Schon nach wenigen Minuten wurde deutlich, zu wie viel Gegenwehr die Truppe um Topstürmer Robert Lewandowski fähig ist. Sami Khedira holte sich gleich zu Beginn eine Gelbe Karte ab, in dem er einen Angriff der Polen per Foul unterband. In der Folge dominierte das deutsche Team zwar einigermaßen das Spiel, zu echten Torchancen kam die DFB-Elf aber nicht – der polnische Strafraum blieb ein verbarrikadiertes Territorium, andererseits ging von Lewandowski und seinen offensiven Mitstreitern immer wieder Gefahr aus, so dass Löws Team einen Teufel tat, die totale Offensive zu wagen. Und das war gut so. „In der Defensive haben wir gut gespielt“, sagte der Bundestrainer. Wobei die Polen direkt nach der Pause einen Beleg ihrer Gefährlichkeit lieferten.

Boateng fordert eine Steigerung in der Offensive

Jakub Blaszczykowski passte auf Kamil Grosicki, der flankte nach innen – und hätte Aradiusz Milik drei Meter vor dem Tor nicht den Ball um Zentimeter verpasst, hätte das deutsche Team auch noch einem Rückstand hinterherlaufen müssen. Doch auch so blieb die Partie ein hartes Stück Arbeit mit einem gewissen Risikofaktor. Zumal auch im zweiten Spiel dieser EM noch lange nicht alles rund lief im deutschen Team. „Wir haben es nicht geschafft, das Spiel zu kontrollieren“, sagte Mats Hummels.

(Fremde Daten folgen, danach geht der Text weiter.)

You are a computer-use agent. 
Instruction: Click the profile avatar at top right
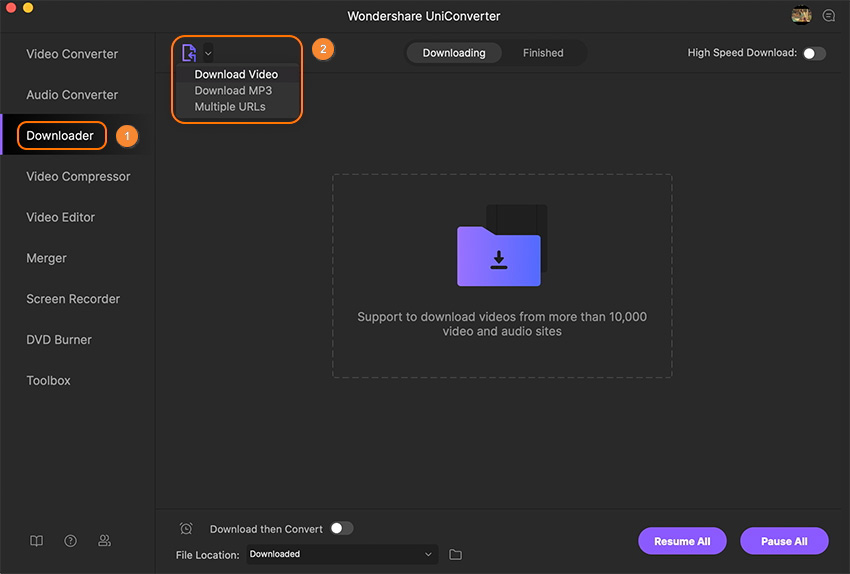[x=801, y=16]
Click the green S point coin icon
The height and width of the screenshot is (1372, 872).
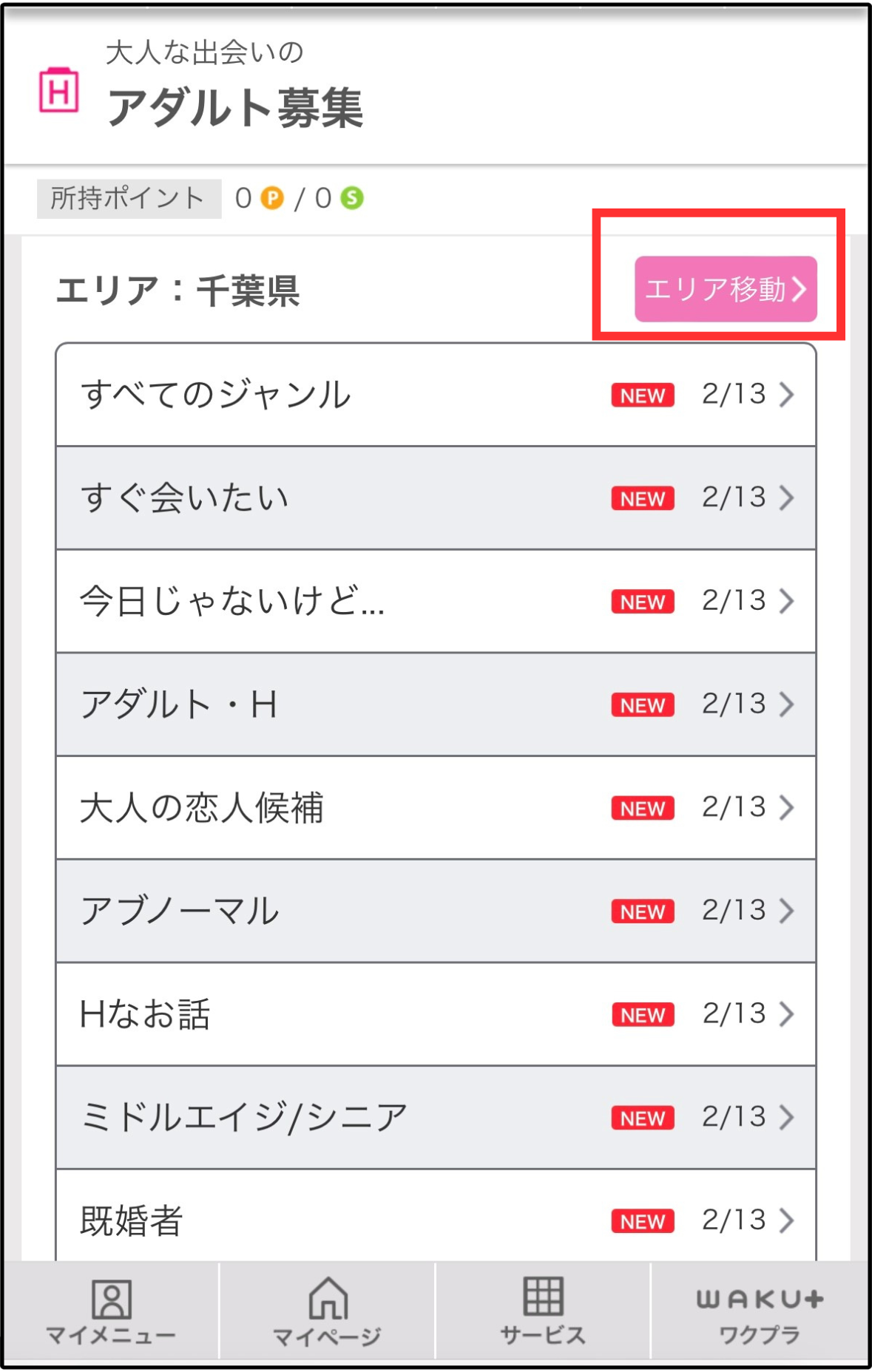(352, 198)
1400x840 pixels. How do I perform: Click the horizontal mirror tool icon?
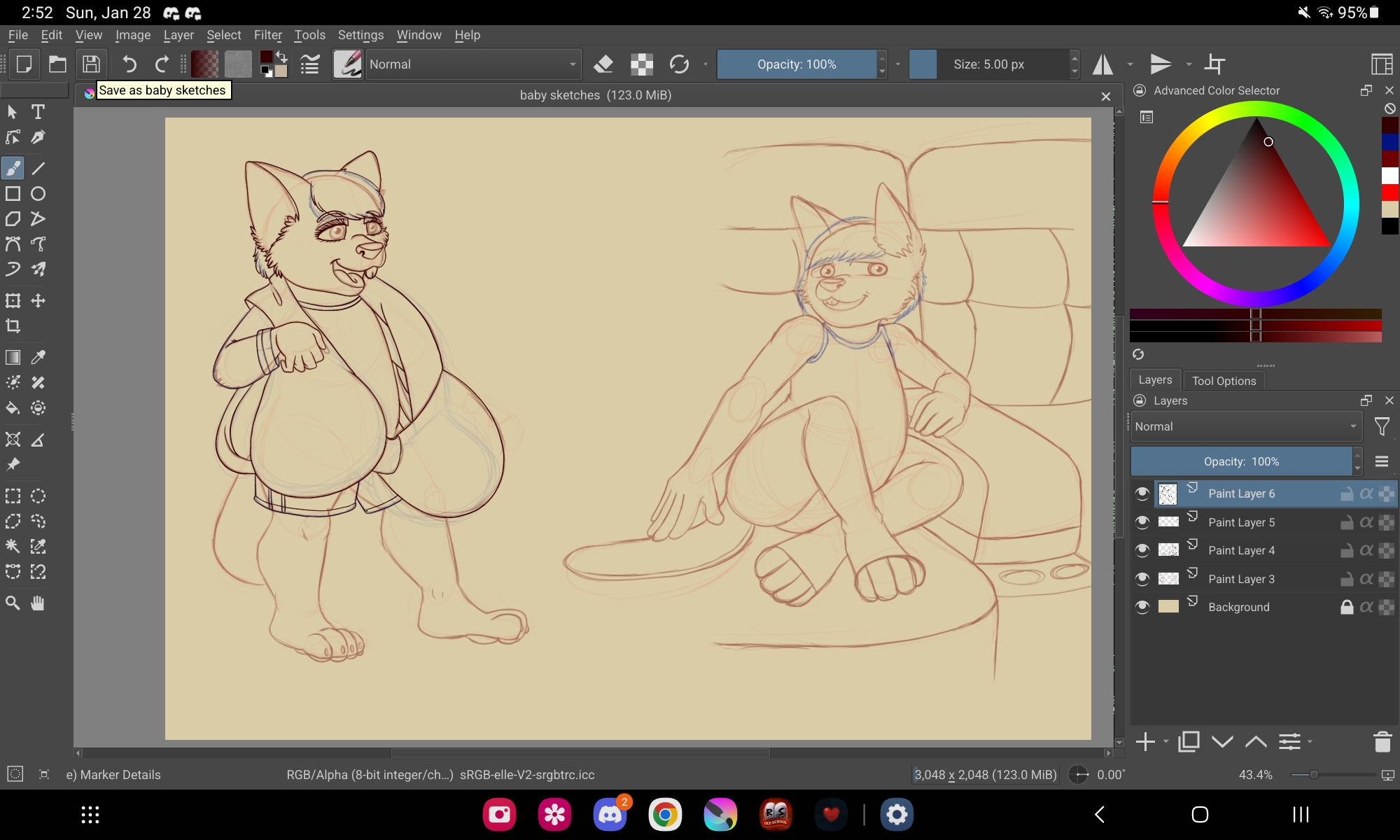point(1103,64)
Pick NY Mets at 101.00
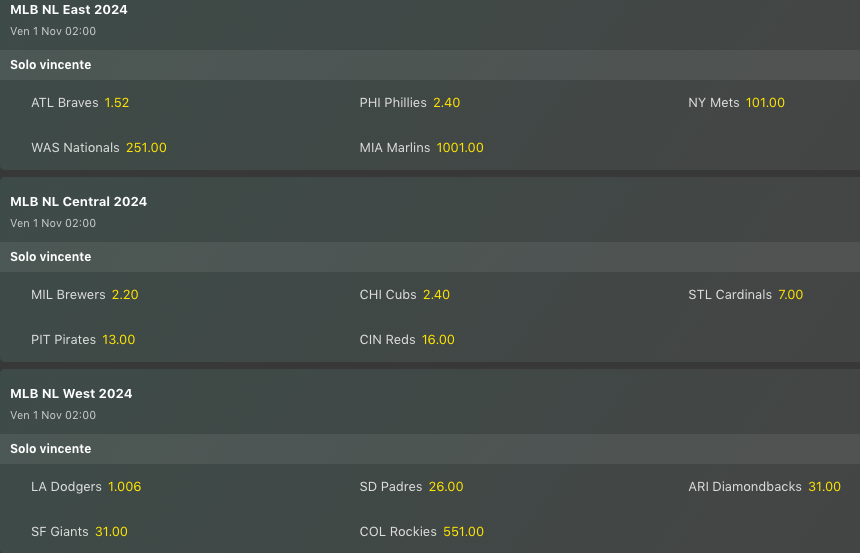 765,103
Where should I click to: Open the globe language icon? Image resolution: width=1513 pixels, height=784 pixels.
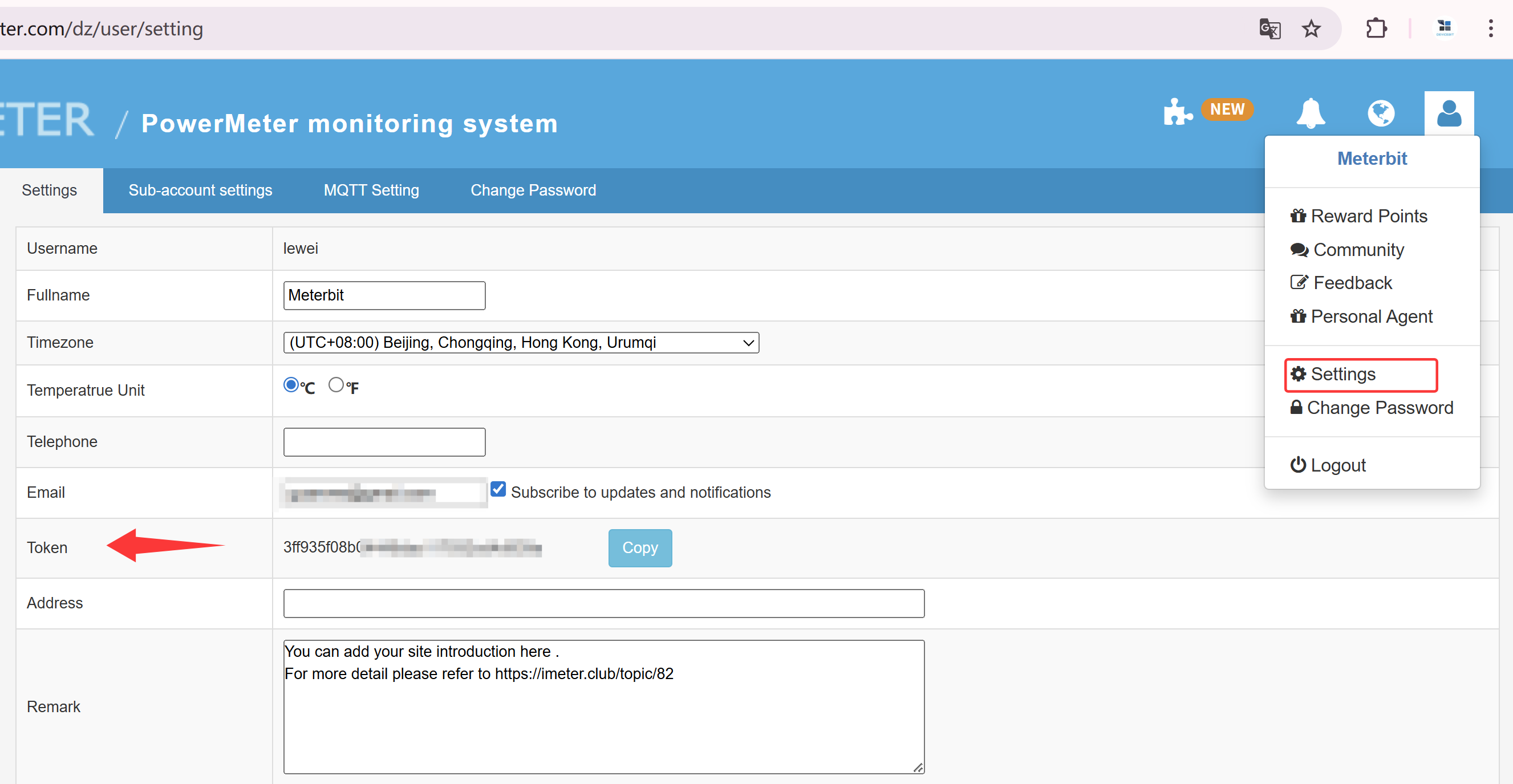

Toni Kroos ordnete das Spiel der DFB-Elf gegen aggressive Polen nicht in gewohnter Manier, vor allem über die rechte Seite entwickelte sich kein druckvolles Angriffsspiel, und das Offensiv-Trio Thomas Müller (rechts), Julian Draxler (links) und Mario Götze (einzige Spitze) blieb lange wirkungslos. „Wir haben kein Eins-gegen-Eins-Duell gewonnen, nach vorne war das zu wenig“, sagte Abwehrspieler Jérôme Boateng. „Wir hatten zu wenig klare Torchancen“, ergänzte Toni Kroos. Und auch Der Coach stimmte mit ein: „Im letzten Drittel hatten wir zu wenig Lösungen.“ Anders die Polen, für die allerdings Milik auch seine zweite gute Möglichkeit vergab, ehe endlich auch das deutsche Team ein offensives Ausrufezeichen setzte: Özil scheiterte allerdings an Torhüter Lukasz Fabianski. Der kurz zuvor für Mario Götze eingewechselte André Schürrle allerdings brachte tatsächlich Schwung ins DFB-Spiel, wenig später brachte Löw auch noch Mario Gomez (für Julian Draxler). Das deutsche Team wurde zielstrebiger, zum Sieg rechte es dennoch nicht mehr.

Und so ist das Ticket für das Achtelfinale noch nicht gebucht, beste Chancen allerdings bestehen vor dem Gruppenfinale am Dienstag (18 Uhr) gegen Nordirland – schon bei einem Unentschieden steht der Weltmeister in der K.o.-Runde. Doch soll es nicht nur das Minimalziel sein. „Wir wollen gewinnen und als Gruppenerster weiterkommen“, sagte Kroos. Wohl wissend, dass eine Steigerung nötig ist. „Offensiv hat viel gefehlt, das muss sich verbessern“, sagte Boateng, „sonst kommen wir nicht weit.“ Dabei ist doch der Titel das Ziel.